■ WHAT YOU HAVE TO DO
Answer with nothing except the number of lines in the listing that include the word "link".

━━ RECORDS FOR THIS EXERCISE

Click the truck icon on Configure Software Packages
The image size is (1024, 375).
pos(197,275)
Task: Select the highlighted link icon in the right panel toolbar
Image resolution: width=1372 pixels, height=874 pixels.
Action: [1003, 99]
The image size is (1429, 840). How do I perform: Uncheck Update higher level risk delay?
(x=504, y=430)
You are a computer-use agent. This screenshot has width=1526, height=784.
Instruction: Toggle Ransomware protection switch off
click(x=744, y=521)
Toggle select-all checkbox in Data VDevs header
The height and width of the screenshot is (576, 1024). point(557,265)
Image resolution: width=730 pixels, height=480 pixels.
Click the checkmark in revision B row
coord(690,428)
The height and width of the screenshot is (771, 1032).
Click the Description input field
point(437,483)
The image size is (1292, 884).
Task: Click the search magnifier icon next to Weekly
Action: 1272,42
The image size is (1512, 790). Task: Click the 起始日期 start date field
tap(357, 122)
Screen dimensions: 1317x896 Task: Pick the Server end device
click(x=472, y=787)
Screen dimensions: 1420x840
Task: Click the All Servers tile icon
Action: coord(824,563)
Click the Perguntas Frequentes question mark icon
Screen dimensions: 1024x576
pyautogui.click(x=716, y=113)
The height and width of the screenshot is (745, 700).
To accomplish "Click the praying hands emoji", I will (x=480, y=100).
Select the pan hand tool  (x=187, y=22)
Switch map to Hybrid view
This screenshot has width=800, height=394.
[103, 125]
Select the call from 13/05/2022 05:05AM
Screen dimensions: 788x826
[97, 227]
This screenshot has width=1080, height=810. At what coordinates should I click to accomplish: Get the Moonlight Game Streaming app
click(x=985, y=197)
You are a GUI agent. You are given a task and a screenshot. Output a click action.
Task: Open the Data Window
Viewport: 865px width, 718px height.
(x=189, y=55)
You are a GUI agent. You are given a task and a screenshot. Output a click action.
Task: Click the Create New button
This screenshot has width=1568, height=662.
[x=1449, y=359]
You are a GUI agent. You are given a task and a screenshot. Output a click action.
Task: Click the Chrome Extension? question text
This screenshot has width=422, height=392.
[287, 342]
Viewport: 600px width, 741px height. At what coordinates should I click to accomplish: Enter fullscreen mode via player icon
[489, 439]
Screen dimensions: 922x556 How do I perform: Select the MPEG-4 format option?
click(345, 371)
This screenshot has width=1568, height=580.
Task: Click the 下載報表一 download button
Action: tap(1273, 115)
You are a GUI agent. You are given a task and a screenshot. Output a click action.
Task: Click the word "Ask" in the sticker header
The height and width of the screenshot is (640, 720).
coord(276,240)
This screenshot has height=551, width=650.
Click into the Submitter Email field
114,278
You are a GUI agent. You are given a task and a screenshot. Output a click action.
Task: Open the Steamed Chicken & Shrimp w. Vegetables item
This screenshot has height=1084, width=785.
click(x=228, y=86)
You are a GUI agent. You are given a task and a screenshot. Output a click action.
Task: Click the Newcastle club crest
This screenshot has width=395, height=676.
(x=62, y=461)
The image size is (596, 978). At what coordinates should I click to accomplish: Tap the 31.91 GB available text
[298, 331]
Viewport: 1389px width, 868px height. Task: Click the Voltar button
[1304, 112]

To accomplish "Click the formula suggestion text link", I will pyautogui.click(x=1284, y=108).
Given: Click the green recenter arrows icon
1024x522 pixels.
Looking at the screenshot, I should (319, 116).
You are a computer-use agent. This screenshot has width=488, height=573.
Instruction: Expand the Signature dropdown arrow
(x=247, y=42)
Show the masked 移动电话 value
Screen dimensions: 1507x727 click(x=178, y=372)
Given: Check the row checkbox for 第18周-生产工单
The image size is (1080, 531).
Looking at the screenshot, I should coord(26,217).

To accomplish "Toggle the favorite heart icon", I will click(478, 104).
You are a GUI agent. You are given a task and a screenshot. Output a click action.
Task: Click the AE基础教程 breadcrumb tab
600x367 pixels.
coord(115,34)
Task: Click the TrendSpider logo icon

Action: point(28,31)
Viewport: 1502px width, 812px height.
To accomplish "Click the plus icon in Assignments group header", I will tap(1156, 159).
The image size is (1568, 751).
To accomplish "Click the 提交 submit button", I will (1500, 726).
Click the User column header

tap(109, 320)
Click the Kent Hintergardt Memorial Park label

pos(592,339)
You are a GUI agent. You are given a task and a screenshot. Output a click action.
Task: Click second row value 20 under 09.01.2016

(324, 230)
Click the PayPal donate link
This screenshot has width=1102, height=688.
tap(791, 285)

━━━━

■ EXPECTED ANSWER
3